Des postes de contrôle juxtaposés rendus opérationnels à la frontière bénino-nigérienne à Malanville facilitent désormais les transports, au grand bonheur des usagers de ce corridor. Toutefois, il reste encore à faire pour booster davantage la libre circulation des biens et des personnes entre les deux pays en particulier et dans l’espace Uemoa en général.

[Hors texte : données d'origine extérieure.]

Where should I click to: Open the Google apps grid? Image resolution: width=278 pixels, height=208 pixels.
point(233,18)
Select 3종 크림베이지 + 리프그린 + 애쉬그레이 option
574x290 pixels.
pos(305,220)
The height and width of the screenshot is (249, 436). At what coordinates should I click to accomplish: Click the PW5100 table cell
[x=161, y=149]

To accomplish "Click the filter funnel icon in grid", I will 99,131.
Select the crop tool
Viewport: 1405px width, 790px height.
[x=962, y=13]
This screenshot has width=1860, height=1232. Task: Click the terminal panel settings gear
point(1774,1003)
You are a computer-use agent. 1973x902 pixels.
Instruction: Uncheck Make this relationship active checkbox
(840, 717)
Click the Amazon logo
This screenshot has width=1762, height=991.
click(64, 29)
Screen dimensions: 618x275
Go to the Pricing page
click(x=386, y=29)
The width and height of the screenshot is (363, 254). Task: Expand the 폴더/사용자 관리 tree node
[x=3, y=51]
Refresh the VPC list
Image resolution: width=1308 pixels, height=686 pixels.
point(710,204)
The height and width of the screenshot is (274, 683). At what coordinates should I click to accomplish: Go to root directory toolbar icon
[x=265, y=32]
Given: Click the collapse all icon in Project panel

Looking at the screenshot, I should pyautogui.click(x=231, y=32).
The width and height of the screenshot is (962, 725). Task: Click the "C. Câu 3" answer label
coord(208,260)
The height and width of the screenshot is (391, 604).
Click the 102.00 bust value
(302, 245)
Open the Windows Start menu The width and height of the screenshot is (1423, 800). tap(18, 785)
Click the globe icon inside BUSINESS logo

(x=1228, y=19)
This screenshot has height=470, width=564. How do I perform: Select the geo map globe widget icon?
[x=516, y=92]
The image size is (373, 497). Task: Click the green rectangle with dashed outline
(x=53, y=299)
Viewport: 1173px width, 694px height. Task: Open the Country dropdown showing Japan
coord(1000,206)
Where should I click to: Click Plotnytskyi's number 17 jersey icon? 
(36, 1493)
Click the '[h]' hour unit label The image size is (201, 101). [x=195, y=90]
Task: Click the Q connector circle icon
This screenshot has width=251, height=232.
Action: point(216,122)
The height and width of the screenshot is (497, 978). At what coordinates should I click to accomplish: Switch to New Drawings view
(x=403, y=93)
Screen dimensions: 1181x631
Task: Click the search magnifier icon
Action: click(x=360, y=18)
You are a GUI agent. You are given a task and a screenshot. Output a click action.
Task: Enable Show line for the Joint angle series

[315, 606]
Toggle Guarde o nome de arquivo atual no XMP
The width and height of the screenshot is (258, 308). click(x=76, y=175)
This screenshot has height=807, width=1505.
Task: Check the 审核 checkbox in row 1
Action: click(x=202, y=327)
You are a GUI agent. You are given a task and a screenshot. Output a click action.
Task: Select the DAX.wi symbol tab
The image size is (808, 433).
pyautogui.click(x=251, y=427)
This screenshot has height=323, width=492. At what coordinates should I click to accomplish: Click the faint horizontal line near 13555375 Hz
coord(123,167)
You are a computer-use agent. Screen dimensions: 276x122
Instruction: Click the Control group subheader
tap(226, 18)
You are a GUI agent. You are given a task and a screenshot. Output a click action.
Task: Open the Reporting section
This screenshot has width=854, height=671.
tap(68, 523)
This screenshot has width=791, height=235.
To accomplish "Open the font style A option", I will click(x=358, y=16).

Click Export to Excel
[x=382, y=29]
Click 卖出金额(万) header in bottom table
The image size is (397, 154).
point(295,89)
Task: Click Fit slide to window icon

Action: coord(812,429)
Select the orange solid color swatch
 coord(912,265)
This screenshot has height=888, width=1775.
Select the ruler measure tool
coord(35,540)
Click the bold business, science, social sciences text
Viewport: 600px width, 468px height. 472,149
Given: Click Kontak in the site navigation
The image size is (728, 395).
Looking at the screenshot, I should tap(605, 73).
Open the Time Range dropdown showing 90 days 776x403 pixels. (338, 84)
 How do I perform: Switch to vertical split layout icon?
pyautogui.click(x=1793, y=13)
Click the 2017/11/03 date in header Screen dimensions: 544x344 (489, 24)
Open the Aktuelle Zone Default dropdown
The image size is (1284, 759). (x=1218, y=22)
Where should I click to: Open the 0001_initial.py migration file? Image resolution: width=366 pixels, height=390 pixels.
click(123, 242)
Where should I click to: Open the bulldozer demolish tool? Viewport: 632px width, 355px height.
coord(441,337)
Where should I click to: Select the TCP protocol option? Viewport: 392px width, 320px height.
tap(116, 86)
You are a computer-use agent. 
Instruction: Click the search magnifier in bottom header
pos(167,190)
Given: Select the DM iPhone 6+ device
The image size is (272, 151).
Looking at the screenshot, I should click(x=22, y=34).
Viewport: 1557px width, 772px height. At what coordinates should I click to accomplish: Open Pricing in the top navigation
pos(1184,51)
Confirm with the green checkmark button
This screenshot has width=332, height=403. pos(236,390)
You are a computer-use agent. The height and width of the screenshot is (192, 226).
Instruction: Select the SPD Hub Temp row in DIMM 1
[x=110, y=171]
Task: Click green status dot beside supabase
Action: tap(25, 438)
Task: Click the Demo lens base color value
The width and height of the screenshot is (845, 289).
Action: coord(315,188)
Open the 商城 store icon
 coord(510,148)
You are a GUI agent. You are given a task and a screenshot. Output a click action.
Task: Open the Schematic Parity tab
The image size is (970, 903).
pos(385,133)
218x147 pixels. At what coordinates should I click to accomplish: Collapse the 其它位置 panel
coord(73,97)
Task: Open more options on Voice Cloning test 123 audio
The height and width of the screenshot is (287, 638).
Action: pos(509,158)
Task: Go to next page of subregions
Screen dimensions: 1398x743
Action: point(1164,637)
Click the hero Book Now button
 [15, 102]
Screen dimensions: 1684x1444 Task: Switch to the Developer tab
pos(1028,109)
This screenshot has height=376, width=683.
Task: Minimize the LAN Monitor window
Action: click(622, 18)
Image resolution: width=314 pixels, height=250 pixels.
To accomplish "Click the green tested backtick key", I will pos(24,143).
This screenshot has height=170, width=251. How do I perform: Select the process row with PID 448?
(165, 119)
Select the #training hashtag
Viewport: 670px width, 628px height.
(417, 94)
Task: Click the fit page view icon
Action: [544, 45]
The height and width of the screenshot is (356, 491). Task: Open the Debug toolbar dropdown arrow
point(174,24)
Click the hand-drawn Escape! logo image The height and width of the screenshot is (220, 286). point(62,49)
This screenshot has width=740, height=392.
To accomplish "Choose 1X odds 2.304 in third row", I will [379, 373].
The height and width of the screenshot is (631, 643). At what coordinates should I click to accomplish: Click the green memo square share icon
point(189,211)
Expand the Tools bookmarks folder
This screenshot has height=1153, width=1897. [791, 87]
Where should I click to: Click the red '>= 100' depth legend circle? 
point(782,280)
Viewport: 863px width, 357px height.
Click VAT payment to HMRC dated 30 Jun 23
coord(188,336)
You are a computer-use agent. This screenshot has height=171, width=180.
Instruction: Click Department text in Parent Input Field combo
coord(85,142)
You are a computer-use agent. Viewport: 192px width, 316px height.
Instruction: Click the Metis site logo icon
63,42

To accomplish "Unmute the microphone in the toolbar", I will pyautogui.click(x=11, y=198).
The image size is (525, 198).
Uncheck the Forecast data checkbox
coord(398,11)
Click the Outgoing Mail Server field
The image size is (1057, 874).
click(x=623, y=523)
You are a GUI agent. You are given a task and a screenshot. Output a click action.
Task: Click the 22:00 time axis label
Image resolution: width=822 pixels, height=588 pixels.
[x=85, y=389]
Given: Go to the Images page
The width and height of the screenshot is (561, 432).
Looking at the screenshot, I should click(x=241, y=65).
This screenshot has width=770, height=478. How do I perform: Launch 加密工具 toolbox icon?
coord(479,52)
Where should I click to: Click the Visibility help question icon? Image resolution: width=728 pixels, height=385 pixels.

Les services de contrôle travaillant à la frontière bénino-nigérienne de Malanville connaissent désormais des changements dans les procédures jusque-là utilisées pour assurer le transit dans chacun des deux pays. La mise en exploitation, il y a quelques jours, des postes de contrôle juxtaposés construits sous la bannière de la Commission de l’Union économique et monétaire ouest-africaine (Uemoa) et avec le soutien de l’Union européenne, permet de pallier les dysfonctionnements sur les corridors, en facilitant désormais la libre circulation des biens et des personnes. Mais aussi, faudrait-il veiller à l’opérationnalisation optimale des postes en évitant les contrôles inutiles et fantaisistes le long du corridor. Toutes choses qui devraient permettre que les ouvrages contribuent effectivement à la compétitivité des économies des deux Etats tel que souhaité.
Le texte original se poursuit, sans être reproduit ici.